The HIIT group improved their cardiovascular endurance by approximately 8% and their anaerobic capacity improved by 28%.  Still to this day these results are astounding because the subjects in the HIIT group only exercised for 4-minutes (plus warm-up and cool-down). The results can be applied perfectly for hockey players because one of the key components of fitness for all players is having a high anaerobic capacity, ie: having the ability to work as hard as possible without quickly getting fatigued. As such, a good HIIT protocol for hockey players is a Tabata.

It is important to understand that by doing interval training, both cardiovascular endurance and anaerobic capacity can be improved. And it is important to remember that we do not want players to be doing a lot of “cardio,” ie: moderate intensity continuous training because it trains the slow twitch muscle fibers instead of the fast twitch muscle fibers as was discussed in a previously published article on The Coaches Site: Aerobic vs anaerobic conditioning for hockey.

Although the Tabata research study had subjects riding a stationary bike, it can also be done with running, running stairs, burpees, jump squats, or any exercise that is hard.

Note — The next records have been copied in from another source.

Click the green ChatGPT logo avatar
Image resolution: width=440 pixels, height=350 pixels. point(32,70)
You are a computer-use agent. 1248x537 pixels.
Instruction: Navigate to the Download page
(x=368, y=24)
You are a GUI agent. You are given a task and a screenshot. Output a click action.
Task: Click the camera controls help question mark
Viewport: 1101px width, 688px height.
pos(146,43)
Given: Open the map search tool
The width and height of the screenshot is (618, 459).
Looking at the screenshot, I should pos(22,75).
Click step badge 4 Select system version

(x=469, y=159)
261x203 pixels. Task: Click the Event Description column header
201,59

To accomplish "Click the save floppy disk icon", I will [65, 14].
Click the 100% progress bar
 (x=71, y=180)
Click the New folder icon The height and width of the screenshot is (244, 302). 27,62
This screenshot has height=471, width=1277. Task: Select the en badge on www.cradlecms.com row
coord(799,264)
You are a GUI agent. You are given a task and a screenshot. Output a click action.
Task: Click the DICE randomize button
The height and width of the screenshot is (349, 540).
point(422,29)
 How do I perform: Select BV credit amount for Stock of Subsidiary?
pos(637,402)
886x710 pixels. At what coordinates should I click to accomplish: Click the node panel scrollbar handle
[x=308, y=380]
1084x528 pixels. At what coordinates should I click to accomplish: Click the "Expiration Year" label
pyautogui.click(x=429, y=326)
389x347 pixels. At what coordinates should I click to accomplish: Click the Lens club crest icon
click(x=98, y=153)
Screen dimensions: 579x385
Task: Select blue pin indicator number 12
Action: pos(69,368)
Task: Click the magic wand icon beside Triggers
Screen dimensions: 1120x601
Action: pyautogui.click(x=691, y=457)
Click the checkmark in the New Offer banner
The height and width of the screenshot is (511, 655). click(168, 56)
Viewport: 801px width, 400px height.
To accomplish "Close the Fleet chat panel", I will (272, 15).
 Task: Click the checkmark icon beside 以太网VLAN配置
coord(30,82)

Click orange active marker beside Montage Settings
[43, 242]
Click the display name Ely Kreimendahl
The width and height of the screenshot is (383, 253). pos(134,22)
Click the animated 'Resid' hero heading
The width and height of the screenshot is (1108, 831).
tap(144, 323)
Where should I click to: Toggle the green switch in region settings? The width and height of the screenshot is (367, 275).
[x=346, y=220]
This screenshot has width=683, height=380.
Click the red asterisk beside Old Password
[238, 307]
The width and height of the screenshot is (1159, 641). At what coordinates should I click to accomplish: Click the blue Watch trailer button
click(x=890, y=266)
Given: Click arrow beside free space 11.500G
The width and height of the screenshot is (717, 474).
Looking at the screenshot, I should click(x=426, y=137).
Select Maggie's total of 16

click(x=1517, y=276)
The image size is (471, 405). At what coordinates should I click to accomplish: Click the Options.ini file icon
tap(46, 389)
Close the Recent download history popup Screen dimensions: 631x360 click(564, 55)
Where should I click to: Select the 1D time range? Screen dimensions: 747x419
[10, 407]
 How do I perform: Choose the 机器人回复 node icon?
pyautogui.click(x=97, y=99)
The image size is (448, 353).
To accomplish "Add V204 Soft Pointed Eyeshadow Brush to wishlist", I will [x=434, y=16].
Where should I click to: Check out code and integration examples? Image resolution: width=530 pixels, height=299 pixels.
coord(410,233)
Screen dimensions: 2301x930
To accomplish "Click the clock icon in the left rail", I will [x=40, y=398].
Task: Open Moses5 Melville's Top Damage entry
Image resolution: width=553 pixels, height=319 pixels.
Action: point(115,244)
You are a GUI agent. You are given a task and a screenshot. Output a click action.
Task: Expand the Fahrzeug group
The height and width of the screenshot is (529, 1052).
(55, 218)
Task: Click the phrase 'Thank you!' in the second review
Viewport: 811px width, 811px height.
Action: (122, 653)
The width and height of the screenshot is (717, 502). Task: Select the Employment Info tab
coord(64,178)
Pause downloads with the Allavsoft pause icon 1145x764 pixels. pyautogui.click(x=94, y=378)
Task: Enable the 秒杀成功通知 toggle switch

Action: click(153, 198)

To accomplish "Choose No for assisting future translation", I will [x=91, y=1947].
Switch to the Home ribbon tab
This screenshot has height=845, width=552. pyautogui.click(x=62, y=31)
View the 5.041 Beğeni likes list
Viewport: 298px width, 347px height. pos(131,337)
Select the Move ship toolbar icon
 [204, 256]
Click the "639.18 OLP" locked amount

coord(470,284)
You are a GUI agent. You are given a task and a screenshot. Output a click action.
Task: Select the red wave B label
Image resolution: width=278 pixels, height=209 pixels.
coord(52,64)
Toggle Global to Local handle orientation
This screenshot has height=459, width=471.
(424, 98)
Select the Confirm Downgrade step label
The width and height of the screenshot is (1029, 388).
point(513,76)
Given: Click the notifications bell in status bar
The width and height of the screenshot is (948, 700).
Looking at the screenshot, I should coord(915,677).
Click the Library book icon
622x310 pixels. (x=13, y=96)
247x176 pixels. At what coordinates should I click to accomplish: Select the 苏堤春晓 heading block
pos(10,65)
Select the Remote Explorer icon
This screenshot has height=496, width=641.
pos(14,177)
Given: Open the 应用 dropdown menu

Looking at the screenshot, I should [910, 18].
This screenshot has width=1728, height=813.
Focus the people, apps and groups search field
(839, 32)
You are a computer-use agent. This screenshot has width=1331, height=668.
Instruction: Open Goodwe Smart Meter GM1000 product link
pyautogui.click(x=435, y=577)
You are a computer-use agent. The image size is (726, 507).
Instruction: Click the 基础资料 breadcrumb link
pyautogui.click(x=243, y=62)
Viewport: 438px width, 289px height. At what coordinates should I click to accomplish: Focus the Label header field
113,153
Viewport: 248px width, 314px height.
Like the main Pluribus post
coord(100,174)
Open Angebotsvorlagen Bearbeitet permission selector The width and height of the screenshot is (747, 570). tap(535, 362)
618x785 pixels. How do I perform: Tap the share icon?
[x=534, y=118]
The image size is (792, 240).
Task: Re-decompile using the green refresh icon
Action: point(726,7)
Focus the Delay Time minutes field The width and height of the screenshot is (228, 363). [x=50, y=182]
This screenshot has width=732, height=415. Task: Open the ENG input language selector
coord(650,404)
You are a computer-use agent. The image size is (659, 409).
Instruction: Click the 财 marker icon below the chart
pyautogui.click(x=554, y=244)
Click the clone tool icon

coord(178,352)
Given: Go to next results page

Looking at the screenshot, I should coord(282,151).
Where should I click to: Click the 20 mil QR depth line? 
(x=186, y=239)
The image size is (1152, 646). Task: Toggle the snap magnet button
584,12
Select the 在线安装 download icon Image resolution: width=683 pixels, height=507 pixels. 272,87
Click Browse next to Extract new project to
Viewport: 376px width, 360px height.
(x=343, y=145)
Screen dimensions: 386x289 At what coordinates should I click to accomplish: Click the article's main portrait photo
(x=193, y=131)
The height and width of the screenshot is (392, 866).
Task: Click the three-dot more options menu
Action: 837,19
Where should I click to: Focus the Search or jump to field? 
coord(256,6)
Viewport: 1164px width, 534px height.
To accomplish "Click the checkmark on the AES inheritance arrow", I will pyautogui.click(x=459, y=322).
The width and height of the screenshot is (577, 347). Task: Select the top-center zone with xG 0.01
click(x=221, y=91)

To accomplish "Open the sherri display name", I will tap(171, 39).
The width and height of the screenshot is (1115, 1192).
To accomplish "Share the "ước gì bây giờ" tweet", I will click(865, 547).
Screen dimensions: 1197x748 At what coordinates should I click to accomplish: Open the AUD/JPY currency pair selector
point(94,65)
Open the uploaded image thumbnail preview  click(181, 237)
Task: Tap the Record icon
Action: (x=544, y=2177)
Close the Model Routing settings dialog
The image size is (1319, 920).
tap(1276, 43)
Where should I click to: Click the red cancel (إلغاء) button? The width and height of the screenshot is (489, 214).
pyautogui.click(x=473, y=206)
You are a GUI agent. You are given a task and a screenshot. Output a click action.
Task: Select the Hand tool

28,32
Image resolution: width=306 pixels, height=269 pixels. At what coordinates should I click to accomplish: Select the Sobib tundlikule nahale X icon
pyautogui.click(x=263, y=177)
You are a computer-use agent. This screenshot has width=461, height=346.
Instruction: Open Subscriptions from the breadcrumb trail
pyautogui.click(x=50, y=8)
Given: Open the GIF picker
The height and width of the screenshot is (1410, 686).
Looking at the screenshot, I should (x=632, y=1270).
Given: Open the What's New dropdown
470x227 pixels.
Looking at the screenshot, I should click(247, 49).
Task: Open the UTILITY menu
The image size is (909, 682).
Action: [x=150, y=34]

Another interesting and practical interval training protocol is called the “Bangsbo.” It is based on a research study done by two researchers: Thomas Gunnersson and Jens Bangsbo from Denmark. This interval protocol is also called the 10-20-30. The protocol consists of the following:

  • Warm-up 10 – 15 minutes on a bike or running
  • 30-seconds of exercise at 30% of maximum capacity (cycling, running, jump squats, or any exercise that is preferred)
  • 20-seconds of exercise at 60% of maximum capacity
  • 10-seconds of exercise at 100% of maximum capacity
  • This is repeated four more times for a maximum work-out of 5-minutes

In the research study the subjects did three or four of these protocols with a two-minute rest between each training bout. The subjects in the study improved their cardiovascular endurance, and running time on 1500-m and 5-km.

The last interval training protocol is not based on a research study rather, it is based on how hockey is played. The protocol can be done with any exercise that a player or coach prefers, however to be hockey specific, it is advised to use either a bike (stationary or a mountain or road bike), squat jumps, running stairs, or burpees. The protocol is as follows:

  • Warm-up 10 – 15 minutes
  • 30-seconds of maximum capacity exercise
  • 1-minute active rest – low intensity movements to recover
  • 45-seconds of maximum capacity exercise
  • 1-minute active rest – low intensity movements to recover
  • 60-seconds of maximum capacity exercise
  • 1-minute active rest – low intensity movements to recover
  • 60-seconds of maximum capacity exercise
  • 1-minute active rest – low intensity movements to recover
  • 45-seconds of maximum capacity exercise
  • 1-minute active rest – low intensity movements to recover
  • 30-seconds of maximum capacity exercise
  • Cool-down with low intensity exercise for 10 – 15 minutes

One of the good things about this kind of training is that no equipment is needed. As mentioned above, the exercises can be squat jumps, burpees, running, or running stairs. Or, any other exercise a player likes.

Conclusion

Having a high anaerobic capacity is an important component of fitness for hockey players. By doing anaerobic interval training a player is training his or her ability to produce high intensity work on the ice and recovery after the shift. One of the best parts of interval training is that it does not have to be done for a long period of time to get maximum benefit. As such, it can be done during the season and at the specific times in the off-season when a conditioning coach is focusing specifically on improving anaerobic capacity.